It seems ironic that on today, my very last full day of working for Pine Lake Camp, I received my job placement in Mexico. Maybe the Big Guy just decided to be cliche today. I will be working at a place called AMEXTRA which is a non-profit organization in Mexico dedicated to helping students in under-priveliged communities. It's located in a community called Tultitlan which is just north of Mexico City. I have yet to discover where I will be living or with whom, but I'm sure plans are being made as I write this.

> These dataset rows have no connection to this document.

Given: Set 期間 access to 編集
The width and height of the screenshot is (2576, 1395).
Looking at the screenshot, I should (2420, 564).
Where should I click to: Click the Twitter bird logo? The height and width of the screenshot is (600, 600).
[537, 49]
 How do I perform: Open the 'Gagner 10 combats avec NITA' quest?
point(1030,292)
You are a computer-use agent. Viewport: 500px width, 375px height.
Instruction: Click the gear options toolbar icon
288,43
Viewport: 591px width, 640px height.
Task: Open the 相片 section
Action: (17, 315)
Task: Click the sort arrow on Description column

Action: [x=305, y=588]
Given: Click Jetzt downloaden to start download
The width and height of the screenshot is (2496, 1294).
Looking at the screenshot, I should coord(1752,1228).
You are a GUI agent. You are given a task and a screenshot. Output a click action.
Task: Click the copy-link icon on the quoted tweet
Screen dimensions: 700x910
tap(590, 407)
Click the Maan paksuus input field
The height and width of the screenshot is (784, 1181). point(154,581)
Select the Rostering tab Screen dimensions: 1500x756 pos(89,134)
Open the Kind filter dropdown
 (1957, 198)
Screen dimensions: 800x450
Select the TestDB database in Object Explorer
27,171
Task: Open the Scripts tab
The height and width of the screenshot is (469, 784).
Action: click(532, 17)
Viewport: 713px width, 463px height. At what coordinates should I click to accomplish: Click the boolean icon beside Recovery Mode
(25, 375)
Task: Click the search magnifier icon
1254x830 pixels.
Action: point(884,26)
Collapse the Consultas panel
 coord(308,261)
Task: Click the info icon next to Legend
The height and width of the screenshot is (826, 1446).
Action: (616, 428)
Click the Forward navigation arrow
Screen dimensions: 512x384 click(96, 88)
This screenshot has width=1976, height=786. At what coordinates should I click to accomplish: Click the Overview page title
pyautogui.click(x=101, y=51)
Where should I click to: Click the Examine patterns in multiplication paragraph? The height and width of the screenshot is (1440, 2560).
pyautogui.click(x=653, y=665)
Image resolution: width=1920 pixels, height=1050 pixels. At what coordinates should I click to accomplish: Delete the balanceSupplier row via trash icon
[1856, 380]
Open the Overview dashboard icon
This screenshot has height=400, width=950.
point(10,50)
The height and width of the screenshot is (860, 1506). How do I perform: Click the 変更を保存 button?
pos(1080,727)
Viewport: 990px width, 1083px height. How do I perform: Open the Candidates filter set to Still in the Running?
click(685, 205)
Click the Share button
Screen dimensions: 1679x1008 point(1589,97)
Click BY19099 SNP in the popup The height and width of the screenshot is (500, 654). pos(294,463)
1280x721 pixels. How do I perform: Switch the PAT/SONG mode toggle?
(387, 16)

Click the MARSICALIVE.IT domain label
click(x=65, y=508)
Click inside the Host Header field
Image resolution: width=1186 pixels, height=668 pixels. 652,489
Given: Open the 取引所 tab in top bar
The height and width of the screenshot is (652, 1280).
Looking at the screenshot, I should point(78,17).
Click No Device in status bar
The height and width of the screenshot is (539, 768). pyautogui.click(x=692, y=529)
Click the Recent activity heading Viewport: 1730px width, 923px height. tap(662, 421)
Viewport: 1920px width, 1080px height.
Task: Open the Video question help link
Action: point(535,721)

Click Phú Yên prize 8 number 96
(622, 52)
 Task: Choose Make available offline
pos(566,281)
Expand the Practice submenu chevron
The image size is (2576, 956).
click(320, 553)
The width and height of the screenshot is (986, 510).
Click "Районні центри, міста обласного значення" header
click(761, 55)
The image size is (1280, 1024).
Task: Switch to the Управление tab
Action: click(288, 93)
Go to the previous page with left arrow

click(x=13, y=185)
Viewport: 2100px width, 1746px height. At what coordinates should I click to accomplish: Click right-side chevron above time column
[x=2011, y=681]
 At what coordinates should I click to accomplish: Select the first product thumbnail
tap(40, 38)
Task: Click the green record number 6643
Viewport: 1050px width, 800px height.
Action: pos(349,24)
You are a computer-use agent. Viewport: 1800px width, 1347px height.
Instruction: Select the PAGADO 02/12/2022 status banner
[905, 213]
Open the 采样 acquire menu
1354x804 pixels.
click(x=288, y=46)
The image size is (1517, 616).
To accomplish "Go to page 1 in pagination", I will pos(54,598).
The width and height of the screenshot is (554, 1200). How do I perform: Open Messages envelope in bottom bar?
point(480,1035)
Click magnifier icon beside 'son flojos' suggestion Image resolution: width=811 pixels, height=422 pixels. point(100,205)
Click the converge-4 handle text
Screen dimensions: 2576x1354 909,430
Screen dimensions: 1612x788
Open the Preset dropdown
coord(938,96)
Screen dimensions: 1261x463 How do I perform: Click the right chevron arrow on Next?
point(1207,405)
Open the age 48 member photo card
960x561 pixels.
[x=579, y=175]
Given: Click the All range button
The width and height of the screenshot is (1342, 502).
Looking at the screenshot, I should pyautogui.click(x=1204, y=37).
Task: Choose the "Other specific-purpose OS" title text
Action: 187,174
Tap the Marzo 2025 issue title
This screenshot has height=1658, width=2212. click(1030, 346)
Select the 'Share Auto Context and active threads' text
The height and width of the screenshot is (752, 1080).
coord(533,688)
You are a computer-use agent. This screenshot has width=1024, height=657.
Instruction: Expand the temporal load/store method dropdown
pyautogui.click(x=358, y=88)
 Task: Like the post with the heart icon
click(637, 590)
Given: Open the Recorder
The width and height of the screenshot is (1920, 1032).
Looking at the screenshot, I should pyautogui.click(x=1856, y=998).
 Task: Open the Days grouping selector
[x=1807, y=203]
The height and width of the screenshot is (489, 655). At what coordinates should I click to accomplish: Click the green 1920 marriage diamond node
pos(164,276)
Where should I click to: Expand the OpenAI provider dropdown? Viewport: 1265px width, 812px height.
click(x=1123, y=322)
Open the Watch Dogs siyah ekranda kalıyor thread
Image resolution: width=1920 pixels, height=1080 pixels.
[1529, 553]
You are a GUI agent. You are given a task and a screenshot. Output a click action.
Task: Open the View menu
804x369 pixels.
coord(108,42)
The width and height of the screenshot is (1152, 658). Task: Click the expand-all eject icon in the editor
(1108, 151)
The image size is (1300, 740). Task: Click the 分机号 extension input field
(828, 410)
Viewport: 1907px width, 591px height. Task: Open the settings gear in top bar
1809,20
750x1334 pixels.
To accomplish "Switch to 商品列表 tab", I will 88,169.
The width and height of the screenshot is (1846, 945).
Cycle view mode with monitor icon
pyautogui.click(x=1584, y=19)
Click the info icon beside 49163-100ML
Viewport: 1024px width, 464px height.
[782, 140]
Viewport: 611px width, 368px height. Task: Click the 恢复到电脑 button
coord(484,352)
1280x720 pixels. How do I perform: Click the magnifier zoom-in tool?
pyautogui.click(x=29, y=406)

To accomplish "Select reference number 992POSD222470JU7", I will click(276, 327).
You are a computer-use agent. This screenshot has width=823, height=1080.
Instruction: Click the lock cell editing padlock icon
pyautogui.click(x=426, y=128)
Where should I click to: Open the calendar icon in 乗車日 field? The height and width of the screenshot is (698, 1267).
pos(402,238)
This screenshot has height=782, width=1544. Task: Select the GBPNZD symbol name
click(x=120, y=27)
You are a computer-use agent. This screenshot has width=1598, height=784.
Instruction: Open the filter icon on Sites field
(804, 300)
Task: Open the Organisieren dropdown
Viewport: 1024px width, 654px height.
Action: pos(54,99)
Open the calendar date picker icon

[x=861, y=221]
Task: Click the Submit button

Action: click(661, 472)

Alright, back to the here and now. That bit was just for all of you who have been asking me where I'll be (and so that it sounds official). :P
A little over two hours ago began the last campfire with campers that I will have been a part of here at Pine Lake. Of course it's possible that I'll come back for a week here or there over the next couple of years but never again a full summer. It seemed both nostalgic and routine at the same time. I've sung all the songs before. I've could probably narrate the skits by heart. I knew several campers who have been in cabins of mine. After all, by my rough calculation I've probably had over 150 in the five summers I've been here.
As we were wrapping up we sat there silently reflecting. All at once, our program assistant ran up. She was out of breath. "The Corral, I need you, now!" Without thinking all of the leadership staff started sprinting off to that direction. I hesitated. Was I supposed to go too? I'm not really on leadership this year, but I have a lot of experience. Her tone was serious so I went. I like helping. A small emergency was occurring and some campers needed supervising. The ambulance was on its way. I met the counselor who was going to meet it out by the highway. She went with the first-responder and I waited for it to arrive. After running the entire length of the road and driving down it faster than I have ever driven it before, I met the ambulance. To make a long story short, everything worked out and the crisis was resolved. (I know, that was anticlimactic but it's about all I can share right now).
Then I thought about what had just happened and what I had done. This morning I was upset because I had been working so hard these last few weeks without being thanked for it. Who's work was I really doing? Was it my work or was it God's work? And who was I to accept thanks on God's behalf? Don't get me wrong, there's a difference between being humble and killing yourself without receiving some gratitude. Part of my attitude this morning was rightly justified. But in the end, I cannot claim to deserve more praise if I'm the one asking for it. Instead, I can take pride in the idea that God must think I'm pretty good if he trusts me with his work. Amen.